╔══

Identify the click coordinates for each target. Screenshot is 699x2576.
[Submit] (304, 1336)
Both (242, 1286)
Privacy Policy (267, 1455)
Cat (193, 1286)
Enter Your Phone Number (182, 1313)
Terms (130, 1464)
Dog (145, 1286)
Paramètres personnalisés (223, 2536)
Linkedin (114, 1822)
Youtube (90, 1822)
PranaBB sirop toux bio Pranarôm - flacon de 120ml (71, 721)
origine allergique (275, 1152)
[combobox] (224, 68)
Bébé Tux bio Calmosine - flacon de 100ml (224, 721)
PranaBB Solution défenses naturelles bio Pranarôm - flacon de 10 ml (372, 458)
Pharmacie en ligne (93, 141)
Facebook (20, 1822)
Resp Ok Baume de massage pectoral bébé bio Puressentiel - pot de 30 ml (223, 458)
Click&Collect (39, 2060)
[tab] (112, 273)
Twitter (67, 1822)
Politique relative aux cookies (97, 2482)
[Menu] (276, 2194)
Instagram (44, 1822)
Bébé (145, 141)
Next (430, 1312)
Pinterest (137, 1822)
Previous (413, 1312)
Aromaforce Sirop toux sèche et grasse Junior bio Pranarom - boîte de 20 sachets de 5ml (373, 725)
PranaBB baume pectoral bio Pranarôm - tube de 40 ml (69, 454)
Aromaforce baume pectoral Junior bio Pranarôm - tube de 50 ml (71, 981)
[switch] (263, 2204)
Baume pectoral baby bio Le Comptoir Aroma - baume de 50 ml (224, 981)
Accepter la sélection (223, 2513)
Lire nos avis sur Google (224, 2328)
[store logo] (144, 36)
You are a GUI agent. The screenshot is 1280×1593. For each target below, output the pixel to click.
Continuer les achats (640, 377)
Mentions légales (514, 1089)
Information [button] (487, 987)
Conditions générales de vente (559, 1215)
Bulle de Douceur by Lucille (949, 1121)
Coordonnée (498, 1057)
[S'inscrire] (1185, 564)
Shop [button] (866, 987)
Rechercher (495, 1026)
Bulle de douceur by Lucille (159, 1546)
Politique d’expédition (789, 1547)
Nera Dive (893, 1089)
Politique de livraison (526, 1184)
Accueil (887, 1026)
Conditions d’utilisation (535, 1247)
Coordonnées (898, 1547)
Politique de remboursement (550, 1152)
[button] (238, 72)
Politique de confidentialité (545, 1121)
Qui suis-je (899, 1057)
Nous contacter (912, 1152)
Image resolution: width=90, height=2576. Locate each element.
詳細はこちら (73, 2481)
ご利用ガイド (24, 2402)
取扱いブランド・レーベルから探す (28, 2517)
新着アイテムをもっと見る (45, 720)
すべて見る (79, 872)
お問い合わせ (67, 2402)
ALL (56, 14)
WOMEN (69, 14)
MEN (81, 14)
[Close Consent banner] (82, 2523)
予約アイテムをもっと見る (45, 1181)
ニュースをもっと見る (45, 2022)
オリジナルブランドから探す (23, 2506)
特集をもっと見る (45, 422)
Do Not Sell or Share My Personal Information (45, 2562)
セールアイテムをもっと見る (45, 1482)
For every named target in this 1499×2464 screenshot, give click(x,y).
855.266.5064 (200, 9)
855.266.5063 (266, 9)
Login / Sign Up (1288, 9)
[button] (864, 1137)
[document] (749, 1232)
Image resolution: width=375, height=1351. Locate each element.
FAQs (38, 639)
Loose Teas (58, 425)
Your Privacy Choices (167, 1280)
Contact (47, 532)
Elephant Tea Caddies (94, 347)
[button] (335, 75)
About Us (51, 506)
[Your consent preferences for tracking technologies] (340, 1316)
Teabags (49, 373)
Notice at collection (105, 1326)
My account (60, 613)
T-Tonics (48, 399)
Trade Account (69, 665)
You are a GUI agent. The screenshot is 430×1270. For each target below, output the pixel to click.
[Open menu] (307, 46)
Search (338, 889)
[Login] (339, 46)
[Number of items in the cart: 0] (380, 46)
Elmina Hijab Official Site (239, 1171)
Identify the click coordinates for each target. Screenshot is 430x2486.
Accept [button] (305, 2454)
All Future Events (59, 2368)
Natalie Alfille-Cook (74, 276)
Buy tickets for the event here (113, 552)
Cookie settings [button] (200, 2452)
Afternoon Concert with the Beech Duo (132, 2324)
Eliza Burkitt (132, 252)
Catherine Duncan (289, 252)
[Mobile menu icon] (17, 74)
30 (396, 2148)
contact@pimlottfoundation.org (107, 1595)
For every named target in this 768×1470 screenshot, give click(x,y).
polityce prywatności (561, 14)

╚══

-- EXERCISE DESCRIPTION --
Restate word for word the entries above from the line with "Both (242, 1286)" through the line with "PranaBB Solution défenses", inclusive, leaving out everything else.

-- ANSWER TO THIS TASK --
Both (242, 1286)
Privacy Policy (267, 1455)
Cat (193, 1286)
Enter Your Phone Number (182, 1313)
Terms (130, 1464)
Dog (145, 1286)
Paramètres personnalisés (223, 2536)
Linkedin (114, 1822)
Youtube (90, 1822)
PranaBB sirop toux bio Pranarôm - flacon de 120ml (71, 721)
origine allergique (275, 1152)
[combobox] (224, 68)
Bébé Tux bio Calmosine - flacon de 100ml (224, 721)
PranaBB Solution défenses naturelles bio Pranarôm - flacon de 10 ml (372, 458)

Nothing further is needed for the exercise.